* **Text under study**:
Published: 10 August 2007



Polymorphonuclear neutrophils (PMN) constitute an essential cellular component of innate host defense against microbial invasion and exhibit a wide array of responses both to particulate and soluble stimuli. As the cells recruited earliest during acute inflammation, PMN respond rapidly and release a variety of potent cytotoxic agents within minutes of exposure to microbes or their products. PMN rely on the redistribution of functionally important proteins, from intracellular compartments to the plasma membrane and phagosome, as the means by which to respond quickly. To determine the range of membrane proteins available for rapid recruitment during PMN activation, we analyzed the proteins in subcellular fractions enriched for plasma membrane and secretory vesicles recovered from the light membrane fraction of resting PMN after Percoll gradient centrifugation and free-flow electrophoresis purification using mass spectrometry-based proteomics methods.

* **Supplied records**:
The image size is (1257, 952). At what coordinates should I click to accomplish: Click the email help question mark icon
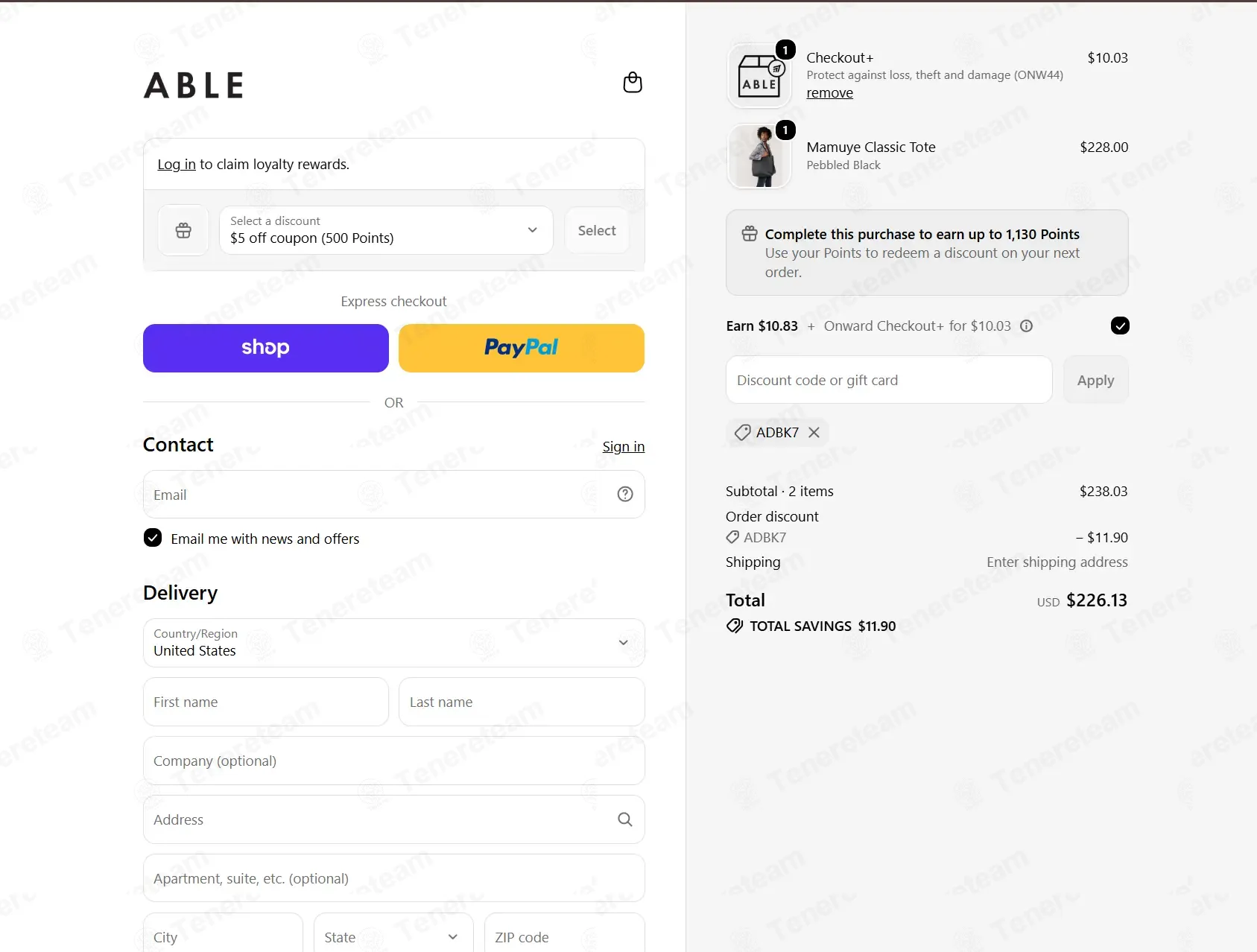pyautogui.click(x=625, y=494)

...

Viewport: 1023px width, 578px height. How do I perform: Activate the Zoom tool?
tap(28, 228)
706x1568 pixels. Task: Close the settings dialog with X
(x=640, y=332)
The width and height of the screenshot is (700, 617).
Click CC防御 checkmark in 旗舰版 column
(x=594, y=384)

* **Task prompt**: In the text on neutrophils, how soon after exposure to microbes or their products do PMN release potent cytotoxic agents?

* **Reply**: Within minutes.